Mit einigen substanziellen Reformen wollte Vizcarra die Schmiergeldkultur in der peruanischen Politik bekämpfen, unter anderem sollte die parlamentarische Immunität von Abgeordneten beschnitten werden. Im Volk brachte ihm das viel Sympathie, im Kongress aber machte sich Vizcarra mit seinen Vorstößen viele Feinde. Schon im September hatten Parlamentarier versucht, dem Präsidenten die Macht zu entziehen. Damals noch ohne Erfolg. Vergangene Woche taten sich dann aber mehrere kleine Parteien des extrem zersplitterten peruanischen Parlaments zusammen und stimmten für eine Absetzung.

Als Haupttreiber gilt dabei der bisherige Parlamentspräsident Manuel Merino. Verfassungsgemäß ist er nun zum Übergangspräsidenten aufgestiegen. Die Wut der Demonstranten richtet sich vor allem gegen ihn und den Kongress. "Nicht mein Präsident", steht auf den Schildern bei den Protesten, und "Peru ist aufgewacht".

Tatsächlich steckt hinter den Demonstrationen nicht nur der Unmut über die Absetzung eines beliebten Präsidenten. Die Auseinandersetzungen markieren auch das Ende eines scheinbar makellosen Aufstiegs: Über Jahre hinweg boomte Peru, Wohlstand und Wirtschaft wuchsen, vor allem aber junge Menschen bekamen oft nur prekäre Jobs, in denen sie für wenig Geld hart arbeiten mussten.
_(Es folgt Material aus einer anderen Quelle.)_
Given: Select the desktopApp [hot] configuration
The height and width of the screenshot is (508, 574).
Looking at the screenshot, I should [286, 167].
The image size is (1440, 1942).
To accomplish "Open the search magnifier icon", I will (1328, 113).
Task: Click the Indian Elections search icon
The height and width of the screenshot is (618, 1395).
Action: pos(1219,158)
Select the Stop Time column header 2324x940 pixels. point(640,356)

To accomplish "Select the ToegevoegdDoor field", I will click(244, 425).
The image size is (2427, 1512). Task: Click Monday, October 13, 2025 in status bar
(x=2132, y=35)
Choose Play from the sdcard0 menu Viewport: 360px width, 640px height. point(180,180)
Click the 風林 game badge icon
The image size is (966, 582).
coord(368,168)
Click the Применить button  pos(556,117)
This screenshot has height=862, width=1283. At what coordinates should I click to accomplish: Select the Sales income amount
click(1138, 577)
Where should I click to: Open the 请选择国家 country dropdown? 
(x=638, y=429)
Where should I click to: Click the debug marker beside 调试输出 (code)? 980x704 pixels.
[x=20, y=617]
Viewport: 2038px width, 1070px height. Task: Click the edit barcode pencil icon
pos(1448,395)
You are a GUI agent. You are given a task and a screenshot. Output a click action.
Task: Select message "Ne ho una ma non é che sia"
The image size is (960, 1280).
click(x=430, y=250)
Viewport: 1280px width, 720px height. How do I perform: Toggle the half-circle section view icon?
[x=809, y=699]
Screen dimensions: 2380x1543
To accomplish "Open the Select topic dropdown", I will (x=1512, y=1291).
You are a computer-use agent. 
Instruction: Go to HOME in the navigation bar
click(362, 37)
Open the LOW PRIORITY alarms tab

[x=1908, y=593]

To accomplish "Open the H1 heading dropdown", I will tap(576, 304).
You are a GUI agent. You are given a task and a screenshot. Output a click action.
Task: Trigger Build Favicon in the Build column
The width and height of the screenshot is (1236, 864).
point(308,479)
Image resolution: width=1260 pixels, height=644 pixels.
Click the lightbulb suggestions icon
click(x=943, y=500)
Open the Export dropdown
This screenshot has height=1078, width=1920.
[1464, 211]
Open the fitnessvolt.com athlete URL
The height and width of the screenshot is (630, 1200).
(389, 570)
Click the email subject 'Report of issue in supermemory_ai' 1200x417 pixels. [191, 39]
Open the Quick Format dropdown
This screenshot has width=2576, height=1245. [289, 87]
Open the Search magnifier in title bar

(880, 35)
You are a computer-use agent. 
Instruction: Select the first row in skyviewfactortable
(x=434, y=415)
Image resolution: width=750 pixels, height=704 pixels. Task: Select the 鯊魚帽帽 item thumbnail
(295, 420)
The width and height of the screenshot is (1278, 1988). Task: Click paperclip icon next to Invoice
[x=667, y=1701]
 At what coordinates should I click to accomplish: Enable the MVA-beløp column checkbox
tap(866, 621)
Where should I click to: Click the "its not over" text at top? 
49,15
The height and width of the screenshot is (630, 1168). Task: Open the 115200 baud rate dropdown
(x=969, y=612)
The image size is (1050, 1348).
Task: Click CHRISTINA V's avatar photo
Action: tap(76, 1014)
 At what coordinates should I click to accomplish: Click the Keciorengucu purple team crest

Ein Großteil der Peruaner hat nicht einmal einen festen Anstellungsvertrag und immer wieder lösten tödliche Arbeitsunfälle Proteste aus.

Covid-19 hat den Aufstieg Perus nun endgültig gestoppt. Trotz eines strengen Lockdowns gab es umgerechnet auf die Bevölkerungszahl kaum irgendwo in Lateinamerika so viele Infizierte und Tote. Gleichzeitig ist die Wirtschaft zusammengebrochen. Alleine dieses Jahr soll sie um bis zu 14 Prozent schrumpfen, Tausende haben ihre Jobs verloren, und nun kommt zu dem sozialen und ökonomischen Chaos auch noch eine politische Krise.

Es sind vor allen junge Peruaner, die derzeit auf die Straße gehen. Die Polizei geht dabei immer brutaler gegen die Proteste vor. Beamte sollen gezielt auf Demonstranten und Journalisten geschossen haben und dabei nicht nur Gummigeschosse eingesetzt haben, sondern auch Glaskugeln. Amnesty International hat wegen der unangemessenen Gewalt schon protestiert, genauso wie die Vereinten Nationen.

Je größer die Proteste werden, desto mehr scheint auch die Übergangsregierung zu wackeln. In der Nacht von Samstag auf Sonntag trat ein Großteil des Kabinetts zurück und selbst Politiker aus der eigenen Partei fordern den Rücktritt des Interimspräsidenten Manuel Merino. Dieser war zunächst untergetaucht, niemand wusste, wo er sich aufhält. Am Sonntag meldete er sich wieder - und gab, wenige Tage nach dem Amtsantritt, seinen Rücktritt bekannt.